Radical-cation salt I was synthesised by electrocrystallisation of BEDT-TTF in chlorobenzene containing 18-crown-6 and the mixture of potassium spiroborate salts prepared from racemic mandelic acid. Salt I has the formula β-(BEDT-TTF)₂B_R/S[(R/S)-mandelate]₂ and crystallises in the triclinic crystal system in the centrosymmetric space group P1̄. The asymmetric unit consists of two crystallographically independent BEDT-TTF molecules and one spiroborate anion (Fig. 2). The unit cell contains only two of the six diastereomers possible, B_SRR and B_RSS, which differ in their chirality at the boron centre and also differ in the chirality of the mandelate ligands. The other four diastereomers, B_SSS, B_RRR, B_RRS and B_SRS are not present in the crystal lattice in I.

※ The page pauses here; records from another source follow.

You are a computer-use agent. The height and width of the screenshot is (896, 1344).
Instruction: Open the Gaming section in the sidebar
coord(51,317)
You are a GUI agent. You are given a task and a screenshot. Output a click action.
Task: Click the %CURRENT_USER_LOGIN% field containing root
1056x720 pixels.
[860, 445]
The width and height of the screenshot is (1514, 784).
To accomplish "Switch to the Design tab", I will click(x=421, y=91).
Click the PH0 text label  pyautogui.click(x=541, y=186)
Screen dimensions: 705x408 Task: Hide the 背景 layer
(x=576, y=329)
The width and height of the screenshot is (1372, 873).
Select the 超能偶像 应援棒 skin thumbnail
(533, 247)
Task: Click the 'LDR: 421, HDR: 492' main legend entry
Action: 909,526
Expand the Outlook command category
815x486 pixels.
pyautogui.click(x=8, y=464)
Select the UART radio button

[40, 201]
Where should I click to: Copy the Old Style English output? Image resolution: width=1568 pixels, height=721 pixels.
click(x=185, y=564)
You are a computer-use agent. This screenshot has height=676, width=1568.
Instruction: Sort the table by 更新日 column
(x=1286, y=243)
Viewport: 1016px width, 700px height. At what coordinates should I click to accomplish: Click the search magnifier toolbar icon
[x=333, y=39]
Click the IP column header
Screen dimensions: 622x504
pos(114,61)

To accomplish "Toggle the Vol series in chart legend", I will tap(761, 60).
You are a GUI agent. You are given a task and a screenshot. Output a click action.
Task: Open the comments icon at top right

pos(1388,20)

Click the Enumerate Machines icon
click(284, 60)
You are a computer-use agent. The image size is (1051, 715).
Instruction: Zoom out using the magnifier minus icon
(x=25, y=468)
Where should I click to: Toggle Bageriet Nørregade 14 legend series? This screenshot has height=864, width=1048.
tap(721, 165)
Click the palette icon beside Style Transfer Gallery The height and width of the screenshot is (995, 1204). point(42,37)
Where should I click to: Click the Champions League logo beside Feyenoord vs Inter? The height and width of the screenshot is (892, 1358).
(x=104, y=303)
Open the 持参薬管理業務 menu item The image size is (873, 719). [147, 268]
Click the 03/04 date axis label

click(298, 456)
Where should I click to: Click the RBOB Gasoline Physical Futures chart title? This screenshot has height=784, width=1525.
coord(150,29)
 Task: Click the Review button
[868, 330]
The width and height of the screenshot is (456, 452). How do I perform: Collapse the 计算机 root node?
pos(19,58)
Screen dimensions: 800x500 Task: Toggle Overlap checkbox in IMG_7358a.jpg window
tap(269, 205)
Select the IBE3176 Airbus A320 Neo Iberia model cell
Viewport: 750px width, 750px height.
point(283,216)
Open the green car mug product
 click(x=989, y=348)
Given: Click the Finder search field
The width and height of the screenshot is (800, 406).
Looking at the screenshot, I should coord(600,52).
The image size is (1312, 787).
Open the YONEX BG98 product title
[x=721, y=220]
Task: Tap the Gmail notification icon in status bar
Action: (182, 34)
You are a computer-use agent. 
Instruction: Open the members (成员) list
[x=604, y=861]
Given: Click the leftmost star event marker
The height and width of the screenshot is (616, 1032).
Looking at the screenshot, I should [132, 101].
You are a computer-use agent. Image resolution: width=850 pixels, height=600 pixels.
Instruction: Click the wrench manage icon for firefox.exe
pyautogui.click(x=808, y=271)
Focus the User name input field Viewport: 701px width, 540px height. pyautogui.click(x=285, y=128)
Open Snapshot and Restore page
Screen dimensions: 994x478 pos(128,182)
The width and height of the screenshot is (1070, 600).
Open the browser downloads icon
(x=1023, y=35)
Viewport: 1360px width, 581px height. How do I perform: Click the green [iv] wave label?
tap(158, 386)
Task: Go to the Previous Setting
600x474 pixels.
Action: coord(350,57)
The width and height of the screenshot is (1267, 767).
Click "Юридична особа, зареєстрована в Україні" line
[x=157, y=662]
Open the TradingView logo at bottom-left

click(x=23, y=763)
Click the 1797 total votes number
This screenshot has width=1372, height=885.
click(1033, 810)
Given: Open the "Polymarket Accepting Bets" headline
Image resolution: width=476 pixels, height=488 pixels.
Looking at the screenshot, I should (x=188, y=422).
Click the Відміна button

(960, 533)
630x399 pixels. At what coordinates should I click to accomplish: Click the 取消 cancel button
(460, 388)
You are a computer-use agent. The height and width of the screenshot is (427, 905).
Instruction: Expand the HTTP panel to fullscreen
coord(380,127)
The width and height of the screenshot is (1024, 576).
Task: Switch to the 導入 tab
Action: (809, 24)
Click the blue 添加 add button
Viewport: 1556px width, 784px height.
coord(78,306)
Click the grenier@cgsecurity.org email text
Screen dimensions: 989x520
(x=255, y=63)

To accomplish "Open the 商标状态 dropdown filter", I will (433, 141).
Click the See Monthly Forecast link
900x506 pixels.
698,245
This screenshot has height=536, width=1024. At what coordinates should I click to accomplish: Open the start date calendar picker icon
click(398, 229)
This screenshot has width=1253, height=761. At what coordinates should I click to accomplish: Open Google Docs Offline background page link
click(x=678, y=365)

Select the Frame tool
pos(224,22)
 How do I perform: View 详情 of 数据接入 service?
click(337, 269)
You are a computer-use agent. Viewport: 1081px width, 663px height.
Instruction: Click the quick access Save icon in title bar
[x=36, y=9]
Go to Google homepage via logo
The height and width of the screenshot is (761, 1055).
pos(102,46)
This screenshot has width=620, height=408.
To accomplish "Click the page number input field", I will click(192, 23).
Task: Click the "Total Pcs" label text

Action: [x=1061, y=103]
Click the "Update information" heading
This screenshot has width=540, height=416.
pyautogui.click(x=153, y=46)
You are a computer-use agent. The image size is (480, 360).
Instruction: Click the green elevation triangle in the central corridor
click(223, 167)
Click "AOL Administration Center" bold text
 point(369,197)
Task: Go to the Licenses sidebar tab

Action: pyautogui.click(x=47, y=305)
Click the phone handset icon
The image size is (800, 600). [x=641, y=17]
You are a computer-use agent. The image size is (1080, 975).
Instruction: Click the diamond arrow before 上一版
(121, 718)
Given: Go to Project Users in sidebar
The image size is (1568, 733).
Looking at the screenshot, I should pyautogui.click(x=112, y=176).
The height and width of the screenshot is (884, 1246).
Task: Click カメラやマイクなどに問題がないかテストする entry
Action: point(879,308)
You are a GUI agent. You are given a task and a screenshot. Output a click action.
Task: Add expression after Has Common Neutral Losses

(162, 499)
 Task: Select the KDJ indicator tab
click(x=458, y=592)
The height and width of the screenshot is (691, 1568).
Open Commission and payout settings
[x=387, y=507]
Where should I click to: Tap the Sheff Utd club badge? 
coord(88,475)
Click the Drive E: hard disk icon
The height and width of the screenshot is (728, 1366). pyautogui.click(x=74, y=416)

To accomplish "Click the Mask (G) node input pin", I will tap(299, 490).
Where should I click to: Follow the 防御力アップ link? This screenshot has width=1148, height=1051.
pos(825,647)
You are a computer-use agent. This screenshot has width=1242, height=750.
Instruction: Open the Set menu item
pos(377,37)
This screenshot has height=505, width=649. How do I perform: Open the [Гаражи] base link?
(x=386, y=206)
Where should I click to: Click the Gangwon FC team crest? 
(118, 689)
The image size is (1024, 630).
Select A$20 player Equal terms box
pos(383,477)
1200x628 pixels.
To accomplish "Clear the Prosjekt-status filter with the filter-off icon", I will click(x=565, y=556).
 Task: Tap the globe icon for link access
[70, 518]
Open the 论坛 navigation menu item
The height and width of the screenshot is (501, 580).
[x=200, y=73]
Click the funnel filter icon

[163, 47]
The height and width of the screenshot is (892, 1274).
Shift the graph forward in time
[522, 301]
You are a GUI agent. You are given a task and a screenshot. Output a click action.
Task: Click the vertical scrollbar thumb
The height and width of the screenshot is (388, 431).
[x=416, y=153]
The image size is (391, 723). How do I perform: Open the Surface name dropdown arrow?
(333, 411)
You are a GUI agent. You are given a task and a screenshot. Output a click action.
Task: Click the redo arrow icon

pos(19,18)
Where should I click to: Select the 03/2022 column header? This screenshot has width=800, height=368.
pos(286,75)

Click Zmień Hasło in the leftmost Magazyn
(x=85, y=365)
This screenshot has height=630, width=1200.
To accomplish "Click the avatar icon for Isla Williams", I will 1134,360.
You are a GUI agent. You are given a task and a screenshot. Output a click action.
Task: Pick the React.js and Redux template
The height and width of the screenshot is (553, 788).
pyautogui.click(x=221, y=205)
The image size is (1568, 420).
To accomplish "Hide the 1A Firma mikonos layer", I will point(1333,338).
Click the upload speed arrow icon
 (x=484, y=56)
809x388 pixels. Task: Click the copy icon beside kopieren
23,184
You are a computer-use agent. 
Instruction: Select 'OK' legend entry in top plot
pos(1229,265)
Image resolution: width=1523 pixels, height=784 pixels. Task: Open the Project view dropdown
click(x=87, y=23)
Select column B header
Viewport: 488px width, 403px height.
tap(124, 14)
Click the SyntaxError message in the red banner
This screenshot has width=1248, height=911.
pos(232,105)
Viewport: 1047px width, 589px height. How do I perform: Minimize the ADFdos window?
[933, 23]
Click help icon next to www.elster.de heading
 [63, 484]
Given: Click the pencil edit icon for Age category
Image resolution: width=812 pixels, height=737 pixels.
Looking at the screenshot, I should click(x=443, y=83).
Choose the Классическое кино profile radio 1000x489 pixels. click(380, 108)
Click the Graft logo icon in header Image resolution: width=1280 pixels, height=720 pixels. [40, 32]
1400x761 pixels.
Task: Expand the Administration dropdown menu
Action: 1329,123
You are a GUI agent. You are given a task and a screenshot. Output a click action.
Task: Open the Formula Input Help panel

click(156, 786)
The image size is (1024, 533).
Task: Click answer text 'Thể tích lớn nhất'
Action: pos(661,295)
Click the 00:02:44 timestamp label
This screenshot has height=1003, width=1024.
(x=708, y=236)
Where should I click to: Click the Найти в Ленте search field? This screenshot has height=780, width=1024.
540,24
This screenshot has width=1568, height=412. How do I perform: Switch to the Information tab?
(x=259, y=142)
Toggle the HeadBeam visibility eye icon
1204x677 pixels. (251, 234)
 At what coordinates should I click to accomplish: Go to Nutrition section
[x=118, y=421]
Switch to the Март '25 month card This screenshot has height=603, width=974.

Fig. 2 Asymmetric unit of I. Hydrogens omitted for clarity, thermal ellipsoids set at 50% probability.

We previously reported the first example of diastereomeric induction within the electrocrystallisation environment without the need for external auxiliaries. Using the racemic anion B(malate)₂⁻ produced a salt with BEDT-TTF where only the B_SRS and B_RRS racemic pair were included in the crystal.²⁴ Prior to this chiral radical-cation salts had only been synthesised from enantiopure anions,^16,17 or from racemates which have been resolved by using chiral solvents for crystal growth.²²

The donors stack in the ab plane with neighbouring stacks separated in the c direction by the anion layer (Fig. 3 and 4). The two independent donors A and B alternate within an ABABABAB stack along the a direction. The independent donors alternate AABBAABB in the b direction within adjacent stacks. This corresponds to the β′′-type packing arrangement of BEDT-TTF donors (Fig. 5). Both terminal ethylene groups are in the twisted eclipsed confirmation with all sp3 carbons displaced equidistant from the TTF core. The two donors each have side-to-side S⋯S contacts below the sum of van der Waals radii (Table 1).

Fig. 3 Layered structure of I viewed down the b axis.

Fig. 4 Layered structure of I viewed down the a axis.

Fig. 5 Donor packing in I.

Table 1 S⋯S contacts shorter than the van der Waals distance for I

S⋯S	Contact/Å
S1⋯S7	3.450(2)
S3⋯S7	3.478(19)
S2⋯S8	3.584(17)
S6⋯S7A	3.442(18)
S8⋯S7A	3.386(18)
S2A⋯S6A	3.431(18)
S2A⋯S8A	3.399(19)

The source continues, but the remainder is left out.